TASK REQUIREMENTS -> In the entries that follow, the lines from the one with "This screenshot has height=700, width=1200." through the one with "Select the 3 Jahre tab" are the ones to write out, exactly and with both ends included. Nothing else should appear.

RECORDS TO USE ->
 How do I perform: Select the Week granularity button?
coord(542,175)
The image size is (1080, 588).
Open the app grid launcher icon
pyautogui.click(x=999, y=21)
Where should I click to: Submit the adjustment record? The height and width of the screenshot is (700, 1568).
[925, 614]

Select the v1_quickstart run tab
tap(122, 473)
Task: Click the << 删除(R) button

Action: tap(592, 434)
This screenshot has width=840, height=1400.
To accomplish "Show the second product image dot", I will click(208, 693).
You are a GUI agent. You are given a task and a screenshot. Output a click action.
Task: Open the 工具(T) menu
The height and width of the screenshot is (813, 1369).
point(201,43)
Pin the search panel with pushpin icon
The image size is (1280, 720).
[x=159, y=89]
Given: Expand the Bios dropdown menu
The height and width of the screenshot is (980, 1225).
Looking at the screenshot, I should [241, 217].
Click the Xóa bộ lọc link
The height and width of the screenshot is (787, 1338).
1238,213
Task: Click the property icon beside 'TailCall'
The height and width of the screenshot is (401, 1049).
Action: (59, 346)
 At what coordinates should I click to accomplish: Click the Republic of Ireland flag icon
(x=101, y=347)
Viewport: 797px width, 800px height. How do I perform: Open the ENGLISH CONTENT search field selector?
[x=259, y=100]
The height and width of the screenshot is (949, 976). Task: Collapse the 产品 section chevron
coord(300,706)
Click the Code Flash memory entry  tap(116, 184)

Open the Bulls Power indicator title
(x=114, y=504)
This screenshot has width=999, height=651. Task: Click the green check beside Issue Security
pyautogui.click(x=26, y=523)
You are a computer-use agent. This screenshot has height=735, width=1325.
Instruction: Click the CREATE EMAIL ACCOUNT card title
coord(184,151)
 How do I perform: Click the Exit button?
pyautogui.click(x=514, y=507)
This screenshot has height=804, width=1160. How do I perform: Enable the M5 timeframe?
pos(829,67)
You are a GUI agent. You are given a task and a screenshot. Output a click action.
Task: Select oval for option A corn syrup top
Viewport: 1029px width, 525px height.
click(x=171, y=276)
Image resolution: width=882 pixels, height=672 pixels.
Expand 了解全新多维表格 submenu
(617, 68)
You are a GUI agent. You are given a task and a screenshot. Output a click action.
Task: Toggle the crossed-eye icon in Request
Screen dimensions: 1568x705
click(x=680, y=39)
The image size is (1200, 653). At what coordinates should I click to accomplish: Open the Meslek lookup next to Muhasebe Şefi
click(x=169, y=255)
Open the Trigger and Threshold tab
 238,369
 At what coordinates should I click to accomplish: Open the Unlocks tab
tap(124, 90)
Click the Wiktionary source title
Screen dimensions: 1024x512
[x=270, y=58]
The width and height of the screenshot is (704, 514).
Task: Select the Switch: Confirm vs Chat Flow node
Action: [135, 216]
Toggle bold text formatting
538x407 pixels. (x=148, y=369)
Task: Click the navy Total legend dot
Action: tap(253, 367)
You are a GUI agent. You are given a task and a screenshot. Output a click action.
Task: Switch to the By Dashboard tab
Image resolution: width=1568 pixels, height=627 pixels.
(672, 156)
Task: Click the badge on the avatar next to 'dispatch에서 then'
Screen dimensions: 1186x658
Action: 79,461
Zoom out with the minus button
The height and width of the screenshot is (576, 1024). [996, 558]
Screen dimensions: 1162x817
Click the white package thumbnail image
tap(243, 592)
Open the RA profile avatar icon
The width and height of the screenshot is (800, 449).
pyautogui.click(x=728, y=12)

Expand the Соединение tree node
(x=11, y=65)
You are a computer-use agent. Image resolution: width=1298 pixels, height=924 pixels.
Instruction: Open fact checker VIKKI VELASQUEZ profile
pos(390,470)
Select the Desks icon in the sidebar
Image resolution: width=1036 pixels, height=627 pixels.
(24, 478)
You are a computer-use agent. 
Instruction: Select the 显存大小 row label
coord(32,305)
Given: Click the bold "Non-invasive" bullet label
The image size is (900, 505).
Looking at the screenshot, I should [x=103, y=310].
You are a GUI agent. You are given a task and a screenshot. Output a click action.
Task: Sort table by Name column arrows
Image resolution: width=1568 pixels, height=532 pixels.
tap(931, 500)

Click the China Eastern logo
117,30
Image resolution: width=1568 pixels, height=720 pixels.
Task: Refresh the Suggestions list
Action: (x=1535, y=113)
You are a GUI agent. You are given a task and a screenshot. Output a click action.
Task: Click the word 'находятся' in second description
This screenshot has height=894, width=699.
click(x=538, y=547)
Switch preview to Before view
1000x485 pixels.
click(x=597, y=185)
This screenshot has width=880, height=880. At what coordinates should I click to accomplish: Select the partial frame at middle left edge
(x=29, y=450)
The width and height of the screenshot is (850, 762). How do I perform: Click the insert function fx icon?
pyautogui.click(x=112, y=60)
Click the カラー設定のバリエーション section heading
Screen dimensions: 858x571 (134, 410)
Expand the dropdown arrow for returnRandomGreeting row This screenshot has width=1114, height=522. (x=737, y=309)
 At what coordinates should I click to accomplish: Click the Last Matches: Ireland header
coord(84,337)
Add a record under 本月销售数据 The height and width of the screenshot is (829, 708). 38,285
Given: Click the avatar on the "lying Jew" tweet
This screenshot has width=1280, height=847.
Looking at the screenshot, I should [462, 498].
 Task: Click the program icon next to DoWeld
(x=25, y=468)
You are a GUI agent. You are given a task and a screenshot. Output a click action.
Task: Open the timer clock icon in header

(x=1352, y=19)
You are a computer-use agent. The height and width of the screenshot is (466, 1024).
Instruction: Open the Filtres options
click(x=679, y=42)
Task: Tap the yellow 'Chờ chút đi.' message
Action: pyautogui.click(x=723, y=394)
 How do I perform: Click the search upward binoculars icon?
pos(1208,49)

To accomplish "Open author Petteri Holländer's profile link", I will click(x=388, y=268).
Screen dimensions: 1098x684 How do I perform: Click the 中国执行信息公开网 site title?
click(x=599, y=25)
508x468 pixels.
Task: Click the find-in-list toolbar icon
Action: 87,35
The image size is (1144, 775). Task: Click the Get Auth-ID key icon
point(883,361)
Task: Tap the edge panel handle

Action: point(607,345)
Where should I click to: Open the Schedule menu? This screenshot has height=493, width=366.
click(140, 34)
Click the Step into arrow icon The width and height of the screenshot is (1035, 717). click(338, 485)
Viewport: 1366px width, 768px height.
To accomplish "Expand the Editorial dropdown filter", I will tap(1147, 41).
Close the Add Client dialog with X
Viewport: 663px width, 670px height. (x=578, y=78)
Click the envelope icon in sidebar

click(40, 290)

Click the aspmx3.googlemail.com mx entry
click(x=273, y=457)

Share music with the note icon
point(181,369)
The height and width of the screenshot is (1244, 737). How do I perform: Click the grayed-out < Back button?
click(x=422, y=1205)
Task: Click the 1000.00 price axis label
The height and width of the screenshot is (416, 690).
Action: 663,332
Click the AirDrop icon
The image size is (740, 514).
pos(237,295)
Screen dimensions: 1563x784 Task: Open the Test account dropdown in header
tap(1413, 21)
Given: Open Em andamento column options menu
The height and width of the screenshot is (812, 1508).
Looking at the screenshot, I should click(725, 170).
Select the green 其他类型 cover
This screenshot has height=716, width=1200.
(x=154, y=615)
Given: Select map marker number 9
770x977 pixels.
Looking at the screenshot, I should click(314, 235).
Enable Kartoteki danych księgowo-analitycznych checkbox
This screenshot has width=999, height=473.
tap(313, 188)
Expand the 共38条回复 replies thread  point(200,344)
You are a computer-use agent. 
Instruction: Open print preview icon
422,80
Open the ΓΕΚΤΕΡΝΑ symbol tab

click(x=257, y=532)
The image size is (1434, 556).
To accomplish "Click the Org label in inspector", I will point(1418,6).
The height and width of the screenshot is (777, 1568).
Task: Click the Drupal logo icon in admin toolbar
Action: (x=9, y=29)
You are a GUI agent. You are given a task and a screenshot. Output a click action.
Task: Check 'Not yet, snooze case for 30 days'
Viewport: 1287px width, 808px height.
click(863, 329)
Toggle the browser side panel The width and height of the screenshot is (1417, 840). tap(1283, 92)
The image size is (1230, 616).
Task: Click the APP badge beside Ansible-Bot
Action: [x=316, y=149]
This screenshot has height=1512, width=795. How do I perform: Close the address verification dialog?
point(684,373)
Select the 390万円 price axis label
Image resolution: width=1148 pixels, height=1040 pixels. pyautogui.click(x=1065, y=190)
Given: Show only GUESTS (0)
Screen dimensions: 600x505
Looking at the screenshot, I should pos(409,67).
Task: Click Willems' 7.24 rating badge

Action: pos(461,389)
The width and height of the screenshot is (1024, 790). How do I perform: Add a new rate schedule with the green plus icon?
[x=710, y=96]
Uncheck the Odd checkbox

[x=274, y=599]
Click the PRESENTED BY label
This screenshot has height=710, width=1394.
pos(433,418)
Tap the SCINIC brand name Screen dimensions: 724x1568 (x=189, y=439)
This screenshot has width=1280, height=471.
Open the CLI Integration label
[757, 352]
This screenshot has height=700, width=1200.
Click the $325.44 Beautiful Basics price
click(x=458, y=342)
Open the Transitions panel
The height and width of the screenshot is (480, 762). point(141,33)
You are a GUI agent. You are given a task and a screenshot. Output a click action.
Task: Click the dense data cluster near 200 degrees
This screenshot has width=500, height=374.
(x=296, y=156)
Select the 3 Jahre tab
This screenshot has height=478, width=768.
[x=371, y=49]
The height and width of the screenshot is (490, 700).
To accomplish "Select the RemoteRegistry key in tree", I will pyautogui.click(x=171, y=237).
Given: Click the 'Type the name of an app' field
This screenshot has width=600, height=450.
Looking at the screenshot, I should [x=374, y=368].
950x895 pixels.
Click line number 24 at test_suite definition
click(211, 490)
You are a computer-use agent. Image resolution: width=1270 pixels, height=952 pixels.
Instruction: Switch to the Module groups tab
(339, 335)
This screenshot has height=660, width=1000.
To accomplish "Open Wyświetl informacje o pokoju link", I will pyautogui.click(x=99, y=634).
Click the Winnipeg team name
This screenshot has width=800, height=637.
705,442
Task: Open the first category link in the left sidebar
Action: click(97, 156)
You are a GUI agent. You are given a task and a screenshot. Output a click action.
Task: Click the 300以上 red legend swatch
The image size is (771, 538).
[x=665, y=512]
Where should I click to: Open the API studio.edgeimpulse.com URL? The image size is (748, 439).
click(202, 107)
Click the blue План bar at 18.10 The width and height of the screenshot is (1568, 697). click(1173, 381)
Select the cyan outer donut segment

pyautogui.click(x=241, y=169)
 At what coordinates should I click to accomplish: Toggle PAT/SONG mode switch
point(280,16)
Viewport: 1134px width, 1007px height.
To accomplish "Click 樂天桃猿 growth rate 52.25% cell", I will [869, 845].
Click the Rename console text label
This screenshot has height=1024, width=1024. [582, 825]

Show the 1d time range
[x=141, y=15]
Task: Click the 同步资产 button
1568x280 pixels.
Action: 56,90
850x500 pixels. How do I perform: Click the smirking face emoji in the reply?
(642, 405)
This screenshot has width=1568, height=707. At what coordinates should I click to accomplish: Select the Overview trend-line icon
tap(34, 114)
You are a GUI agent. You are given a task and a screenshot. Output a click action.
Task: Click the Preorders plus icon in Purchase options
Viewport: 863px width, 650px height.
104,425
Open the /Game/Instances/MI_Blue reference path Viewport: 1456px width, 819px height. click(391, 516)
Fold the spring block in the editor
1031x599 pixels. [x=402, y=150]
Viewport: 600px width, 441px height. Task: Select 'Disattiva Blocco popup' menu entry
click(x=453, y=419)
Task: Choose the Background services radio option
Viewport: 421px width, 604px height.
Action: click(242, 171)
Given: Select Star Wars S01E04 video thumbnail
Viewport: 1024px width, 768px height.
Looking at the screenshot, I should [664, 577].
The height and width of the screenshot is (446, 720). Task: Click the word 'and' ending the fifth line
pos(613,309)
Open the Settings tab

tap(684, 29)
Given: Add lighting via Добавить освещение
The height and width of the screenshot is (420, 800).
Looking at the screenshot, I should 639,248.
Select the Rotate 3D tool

OUTPUT ->
This screenshot has height=700, width=1200.
Click the $325.44 Beautiful Basics price
click(x=458, y=342)
Open the Transitions panel
The height and width of the screenshot is (480, 762). point(141,33)
You are a GUI agent. You are given a task and a screenshot. Output a click action.
Task: Click the dense data cluster near 200 degrees
This screenshot has width=500, height=374.
(x=296, y=156)
Select the 3 Jahre tab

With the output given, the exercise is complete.